Retype every entry in its entirety, without alteration.
*** PROVIDED RECORDS ***
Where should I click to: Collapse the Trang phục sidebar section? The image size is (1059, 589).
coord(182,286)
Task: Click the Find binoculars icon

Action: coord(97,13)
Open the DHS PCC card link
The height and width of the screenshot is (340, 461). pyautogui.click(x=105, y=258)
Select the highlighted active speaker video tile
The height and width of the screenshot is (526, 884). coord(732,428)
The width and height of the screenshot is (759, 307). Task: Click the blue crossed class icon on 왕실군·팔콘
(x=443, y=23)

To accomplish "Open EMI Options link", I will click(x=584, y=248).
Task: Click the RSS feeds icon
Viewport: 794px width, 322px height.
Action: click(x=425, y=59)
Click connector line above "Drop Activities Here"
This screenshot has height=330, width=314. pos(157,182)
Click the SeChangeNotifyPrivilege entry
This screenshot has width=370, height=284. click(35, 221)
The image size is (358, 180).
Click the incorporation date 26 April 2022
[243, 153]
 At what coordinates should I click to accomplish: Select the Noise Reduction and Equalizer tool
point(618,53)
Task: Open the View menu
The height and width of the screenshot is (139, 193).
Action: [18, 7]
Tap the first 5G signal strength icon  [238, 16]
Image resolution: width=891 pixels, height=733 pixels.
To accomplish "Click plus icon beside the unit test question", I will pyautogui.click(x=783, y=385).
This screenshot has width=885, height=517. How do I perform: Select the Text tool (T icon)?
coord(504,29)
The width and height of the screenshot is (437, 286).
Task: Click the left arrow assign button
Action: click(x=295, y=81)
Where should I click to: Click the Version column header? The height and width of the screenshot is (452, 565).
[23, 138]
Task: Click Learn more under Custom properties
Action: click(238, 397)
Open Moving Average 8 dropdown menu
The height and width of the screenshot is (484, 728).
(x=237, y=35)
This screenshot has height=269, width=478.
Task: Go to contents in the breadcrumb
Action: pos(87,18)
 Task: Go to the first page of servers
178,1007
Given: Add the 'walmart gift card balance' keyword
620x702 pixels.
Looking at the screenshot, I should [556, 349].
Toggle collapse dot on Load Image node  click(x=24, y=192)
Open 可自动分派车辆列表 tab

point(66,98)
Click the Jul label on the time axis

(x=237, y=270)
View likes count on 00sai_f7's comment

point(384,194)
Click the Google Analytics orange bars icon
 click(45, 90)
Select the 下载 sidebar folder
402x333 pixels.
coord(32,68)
*** End of PROVIDED RECORDS ***
**SOLUTION TO THIS EXERCISE**
Where should I click to: Collapse the Trang phục sidebar section? The image size is (1059, 589).
coord(182,286)
Task: Click the Find binoculars icon

Action: coord(97,13)
Open the DHS PCC card link
The height and width of the screenshot is (340, 461). pyautogui.click(x=105, y=258)
Select the highlighted active speaker video tile
The height and width of the screenshot is (526, 884). coord(732,428)
The width and height of the screenshot is (759, 307). Task: Click the blue crossed class icon on 왕실군·팔콘
(x=443, y=23)

To accomplish "Open EMI Options link", I will click(x=584, y=248).
Task: Click the RSS feeds icon
Viewport: 794px width, 322px height.
Action: click(x=425, y=59)
Click connector line above "Drop Activities Here"
This screenshot has height=330, width=314. pos(157,182)
Click the SeChangeNotifyPrivilege entry
This screenshot has width=370, height=284. click(35, 221)
The image size is (358, 180).
Click the incorporation date 26 April 2022
[243, 153]
 At what coordinates should I click to accomplish: Select the Noise Reduction and Equalizer tool
point(618,53)
Task: Open the View menu
The height and width of the screenshot is (139, 193).
Action: [18, 7]
Tap the first 5G signal strength icon  [238, 16]
Image resolution: width=891 pixels, height=733 pixels.
To accomplish "Click plus icon beside the unit test question", I will pyautogui.click(x=783, y=385).
This screenshot has width=885, height=517. How do I perform: Select the Text tool (T icon)?
coord(504,29)
The width and height of the screenshot is (437, 286).
Task: Click the left arrow assign button
Action: click(x=295, y=81)
Where should I click to: Click the Version column header? The height and width of the screenshot is (452, 565).
[23, 138]
Task: Click Learn more under Custom properties
Action: click(238, 397)
Open Moving Average 8 dropdown menu
The height and width of the screenshot is (484, 728).
(x=237, y=35)
This screenshot has height=269, width=478.
Task: Go to contents in the breadcrumb
Action: pos(87,18)
 Task: Go to the first page of servers
178,1007
Given: Add the 'walmart gift card balance' keyword
620x702 pixels.
Looking at the screenshot, I should [556, 349].
Toggle collapse dot on Load Image node  click(x=24, y=192)
Open 可自动分派车辆列表 tab

point(66,98)
Click the Jul label on the time axis

(x=237, y=270)
View likes count on 00sai_f7's comment

point(384,194)
Click the Google Analytics orange bars icon
 click(45, 90)
Select the 下载 sidebar folder
402x333 pixels.
coord(32,68)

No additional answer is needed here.